Technology Diffusion in Health Care

10/06/2011
Featured in print Bulletin on Aging & Health

Health care spending in the U.S. accounts for 16 percent of GDP, a much larger share than in other developed countries. Is this money well spent? On the one hand, several studies have concluded that increases in health care spending over time have yielded dramatic increases in life expectancy. Yet other studies have found that there are marked differences in spending across hospitals and regions and that higher spending is not associated with better outcomes. These latter studies suggest that there are inefficiencies in the U.S. health care system and that the U.S. may be on the "flat of the curve" of the medical production function.

In Technology Diffusion and Productivity Growth in Health Care (NBER Working Paper 14865), researchers Jonathan Skinner and Douglas Staiger examine whether differential adoption of new technologies across hospitals can help to explain empirical patterns in health outcomes. The authors draw on macroeconomic models of technology diffusion and productivity, in which small differences in the propensity to adopt technology can lead to wide and persistent productivity differences across countries, or here, hospitals.

The authors focus on the treatment of heart attacks (acute myocardial infarction, or AMI). They examine three specific treatments: aspirin, beta blockers, and the restoration of blood flow to the heart muscles, which may be accomplished with "clot-busting" drugs or surgical angioplasty. All of these treatments are relatively inexpensive, have been shown to be effective in saving lives, and are administered based on the decision of the physician rather than the patient.

A key variable of interest is the diffusion rate, which measures the rate at which a new technology is applied to eligible patients. In the authors' model, the rate of diffusion of a given technology at a particular hospital will depend on the length of time the technology has been available and on a "common factor" capturing the hospital's intensity of search for new innovations in general. The authors use Medicare data on 2.8 million patients who experienced heart attacks from 1986 to 2004 to test the theoretical implications of their model.

The authors' first key finding is that the diffusion rate for each of the three technologies is strongly correlated with the common factor, suggesting that hospitals that adopt one innovation early are also more likely to adopt other innovations as well. Hospitals with quicker adoption tend to be major teaching hospitals, to have higher patient volume, and to be located in states with higher average income. These hospitals may find it easier to adopt new technologies and place more value on early adoption.

The authors also show that differences in the rate of technology adoption lead to meaningful differences in treatment patterns. The use of beta blockers varies from 65 percent among hospitals in the highest quintile of the common factor (fastest adopting hospitals) to only 31 percent among hospitals in the lowest quintile. Similarly, aspirin use varies from 90 percent in the highest quintile to 65 percent in the lowest quintile.

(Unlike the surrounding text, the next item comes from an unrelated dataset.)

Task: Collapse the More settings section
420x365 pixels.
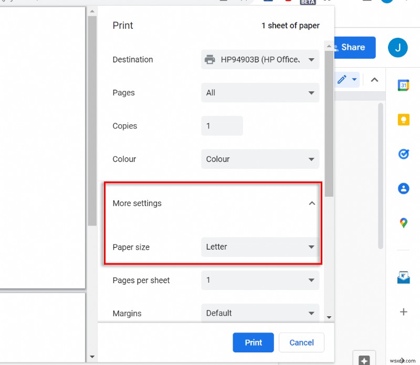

Critically, differences in technology adoption also lead to large differences in health outcomes. The authors project that survival rates in the fastest adopting hospitals are 3.3 percentage points higher than in the slowest adopting hospitals, an amount that is equivalent to one-third of the total improvement in survival rates over the past two decades. Interestingly, the authors' model predicts that there will not be convergence in hospitals' diffusion rates or survival rates over time, hypotheses that are supported by the data.

Finally, the authors compare the effectiveness of speeding the rate of technology adoption vs. adding more traditional health care inputs for improving survival. They find that a one-standard deviation increase in the diffusion rate has the same effect as doubling traditional inputs. They also use this framework to reassess the cost-effectiveness of health care for heart attack patients. When they fail to control for technology adoption, the authors estimate that it takes $355,000 of additional health care spending to generate one year of life saved, suggesting that the U.S. is on or near the "flat of the curve." However, when they include controls for each hospital's technology level, the cost per life-year saved falls to under $100,000, a more favorable cost-effectiveness ratio. The authors also show that hospitals with faster technology adoption should and do choose lower levels of other health care inputs, because the returns to traditional inputs are lower once technologies like aspirin and beta blockers have been adopted.

The authors' model of health care productivity can reconcile both the dramatic increases in life expectancy for AMI patients over time and the "flat of the curve" inefficiencies at a given point of time. The authors argue that the dramatic growth in survival over the past several decades was largely due to the diffusion of inexpensive and highly effective treatments, while the apparent point-in-time inefficiencies may result from a failure to control for hospital-specific rates of technology adoption. The authors caution, however, that their estimates are sensitive to the specification of the model and do not necessarily apply for the treatment of diseases other than heart attacks.

The authors conclude by considering the puzzle of why hospitals and physicians don't adopt new technologies more quickly, particularly a technology like aspirin that is so inexpensive and would appear to require little physician training to implement. They suggest that physicians historically have faced little pressure to change old habits due to the notoriously imperfect nature of health care markets. However, public reporting of technology use by hospitals, as was recently instituted in the case of beta blockers, may help to speed the pace of technology adoption and reduce inefficiencies in the provision of health care.


The authors thank the National Institute on Aging (P01-AG19783) and the Robert Wood Johnson foundation for financial support.